As a data engineer it is always interesting to work on large unique data sets.  With recently released Yahoo users details (453K) many insightful info can be gleaned from the data.  For example, even though password hacking is well known for long time still large number of users use simple passwords, sometime as simple as "password" or "123456" or similar.  Here are top 10 passwords and number of users who had used them!


123456         1667
password       780
welcome        437
ninja              333
abc123          250
123456789   222
12345678     208
sunshine        205
princess         202
qwerty          172 

It is interesting to see how many users had unique passwords which was not used by anyone in this data set.  There were 10.6K users with no password which might be due to data issue and ignored for many of calculations and only ~304K (69%) users with unique passwords.
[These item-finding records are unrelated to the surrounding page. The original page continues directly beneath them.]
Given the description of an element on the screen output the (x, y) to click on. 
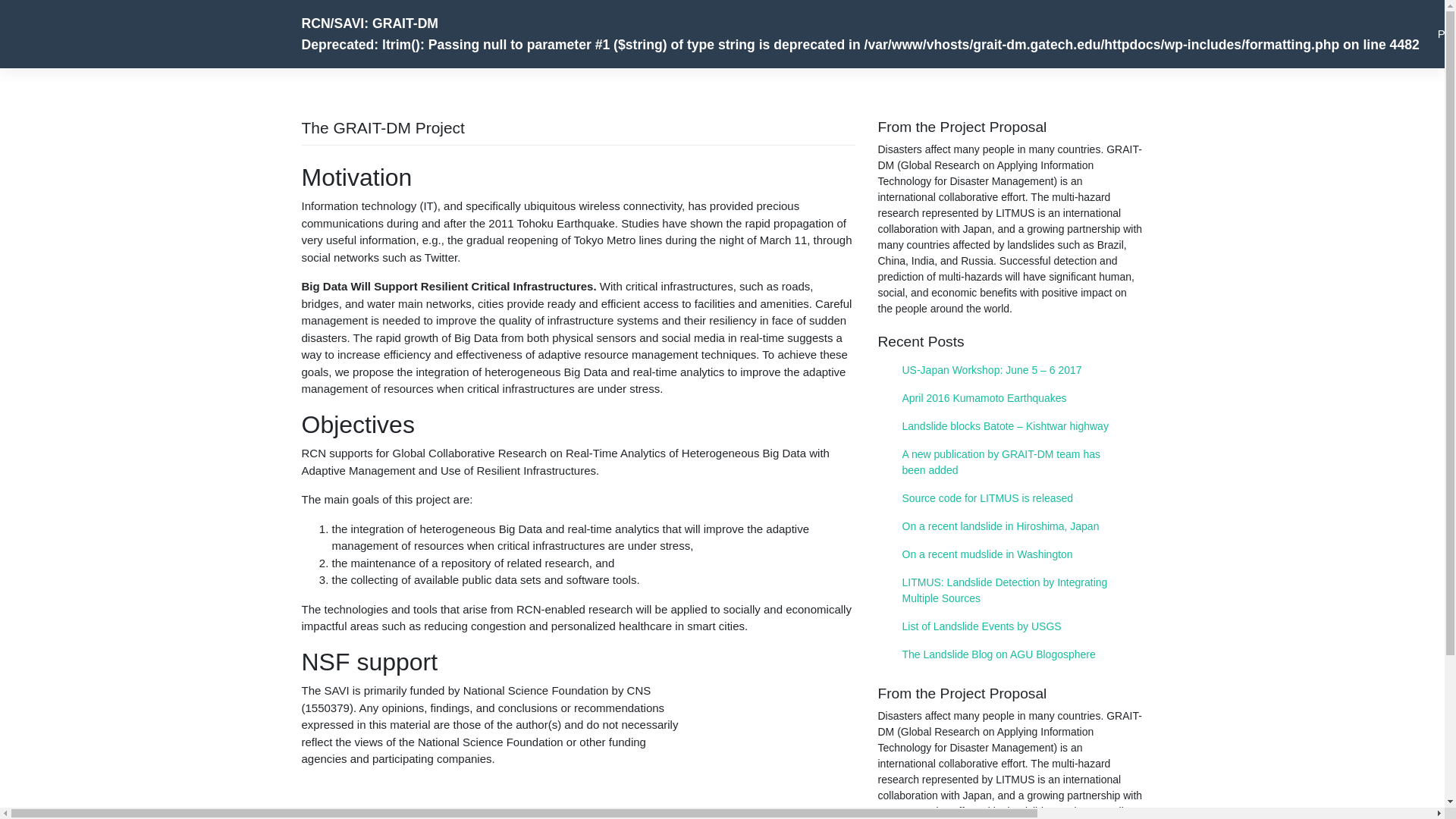
LITMUS: Landslide Detection by Integrating Multiple Sources (1009, 590)
A new publication by GRAIT-DM team has been added (1009, 462)
List of Landslide Events by USGS (1009, 626)
April 2016 Kumamoto Earthquakes (1009, 398)
The Landslide Blog on AGU Blogosphere (1009, 654)
Source code for LITMUS is released (1009, 498)
On a recent landslide in Hiroshima, Japan (1009, 526)
On a recent mudslide in Washington (1009, 554)
Given the description of an element on the screen output the (x, y) to click on. 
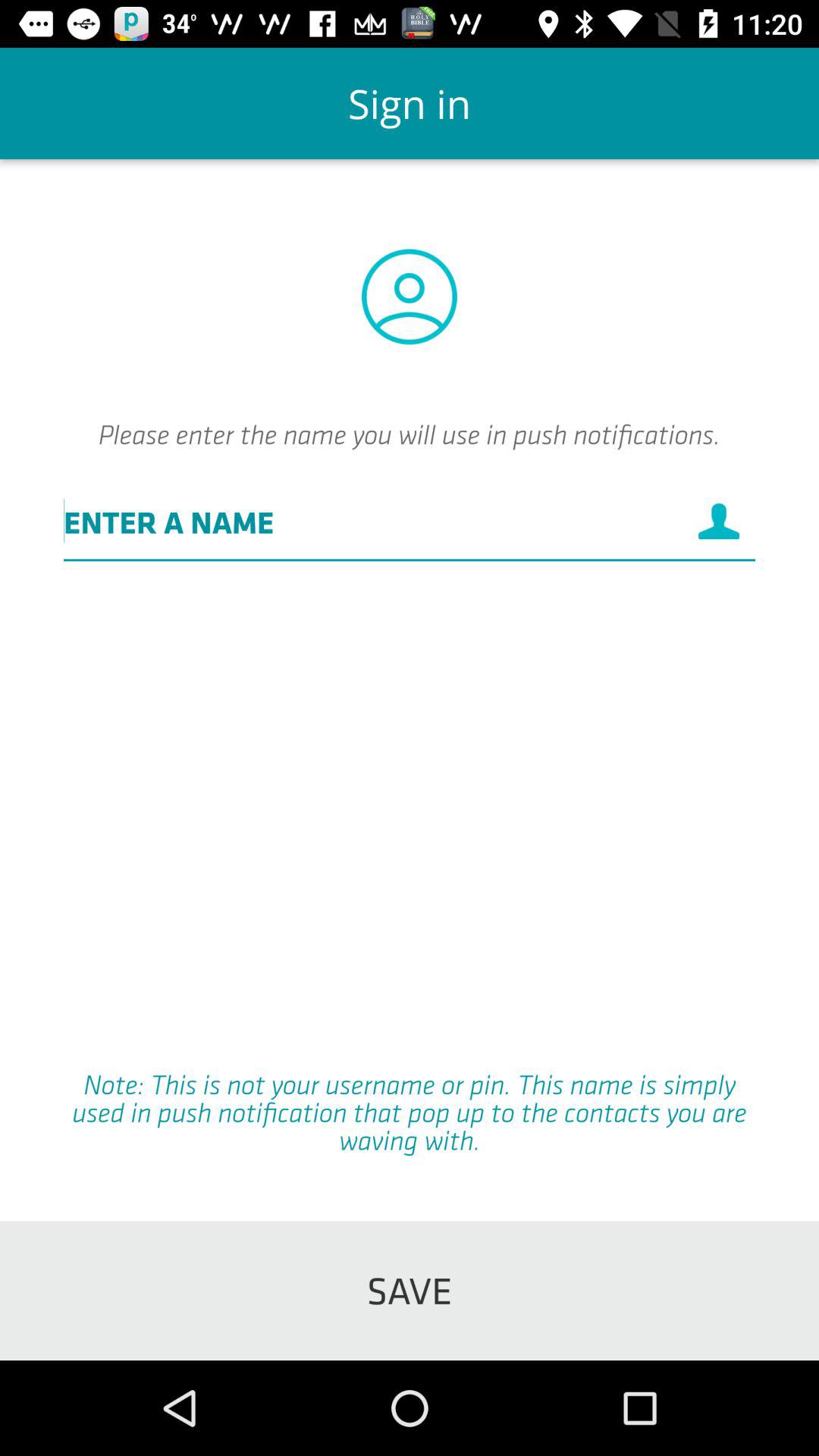
turn off the icon below the please enter the icon (409, 521)
Given the description of an element on the screen output the (x, y) to click on. 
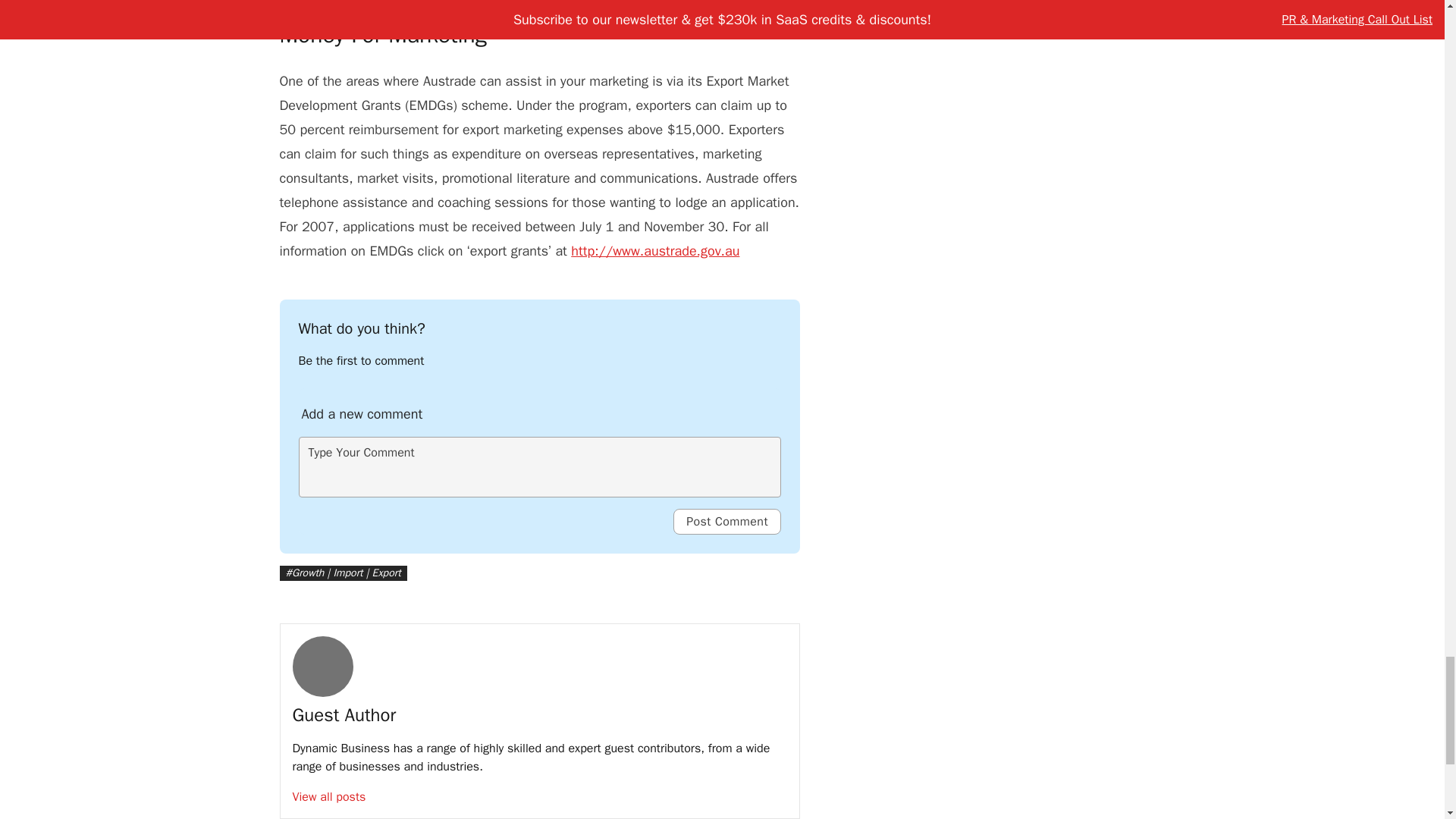
Post Comment (726, 521)
View all posts (329, 796)
Given the description of an element on the screen output the (x, y) to click on. 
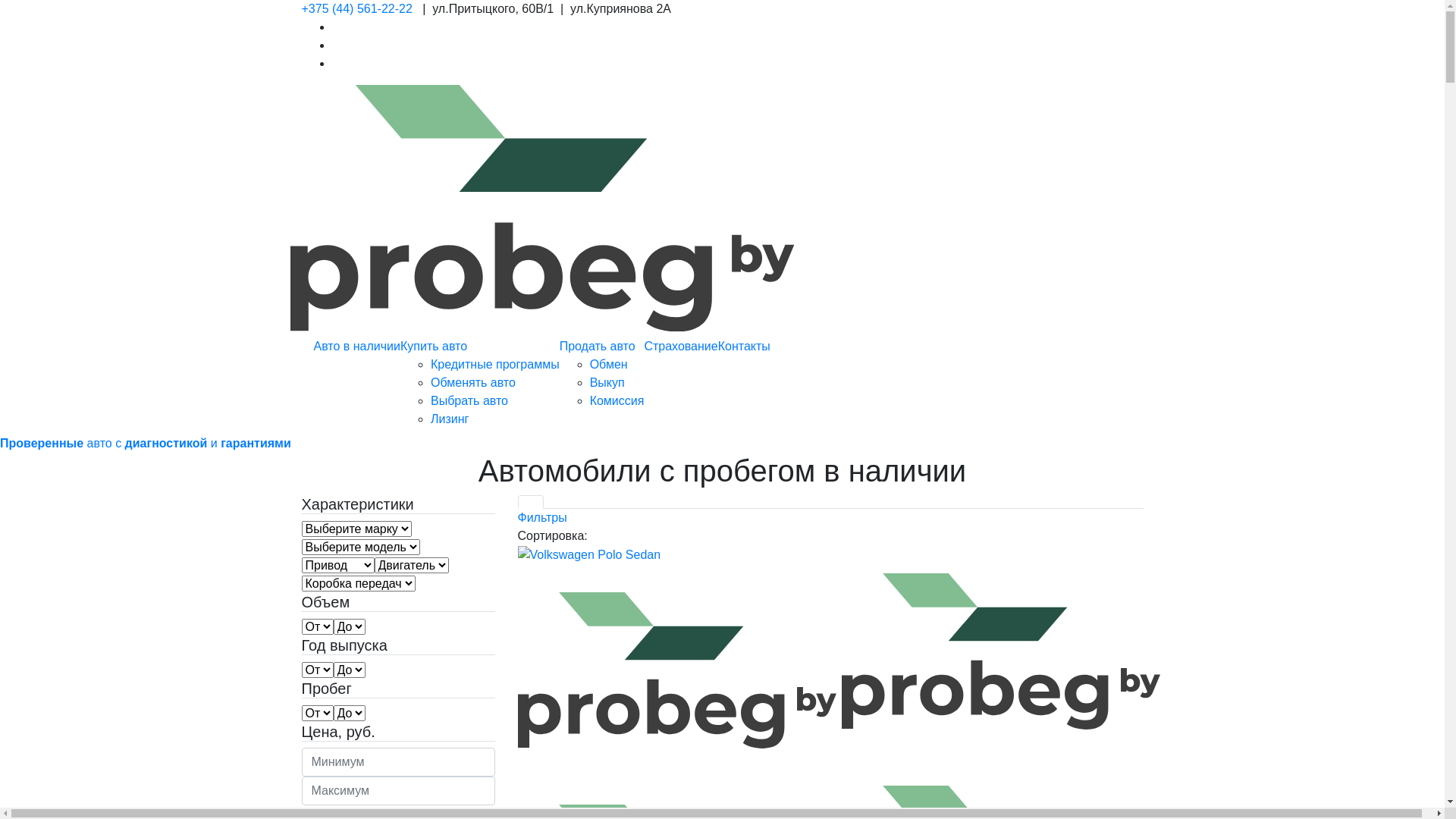
+375 (44) 561-22-22 Element type: text (356, 8)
Another interesting insight is if password is used by more than one user, there is likely hood that it is some kind of latin word or words ("whatever", "iloveyou") or proper name ("jordon", "ginger") or some number (123321) or what can easily be guessed (for example, "q1w2e3r4" for qwerty keyboard or "asdfgh", etc.).  Even when two users used the same password there was some certainty that it is a guessable password! With each additional user the certainty increases quite quickly.  Under these circumstances, even if a password is encrypted (by md5 or sha or other encryptions) by service providers, with brute force application one can find out the password for these users.

By also looking into how users from different email service providers had their passwords setup showed the following.  As expected, Yahoo had more users (x-axis) while smaller companies ("others" in the chart) had more number of users (71.7%) with unique passwords.  At the same time gmail and live users' password length is more than 8.87.  Length of the passwords is represented by size of the bubble.


Having bigger bubble size and higher up in the Y-axis is better as it represents more users using unique passwords with longer password strings.  See table below for more details.



Even more interesting analysis can be done including people's or places' names in their password.  One could be able to use popular names from US Social Security Administration's and names' list go as back as 1880! There were lot more passwords that simply used these names!  Lot more matches can be found with minor modifications like changing i to 1 or o to 0 (zero), etc.

With many users using simple passwords service providers or websites should force each user to have stronger password by enforcing them during the registration or each login.  Users should also be forced change them once in few months.  It might be even better each computer equipped with finger or eye reader that can be used for user authentication thus avoiding this whole password mess.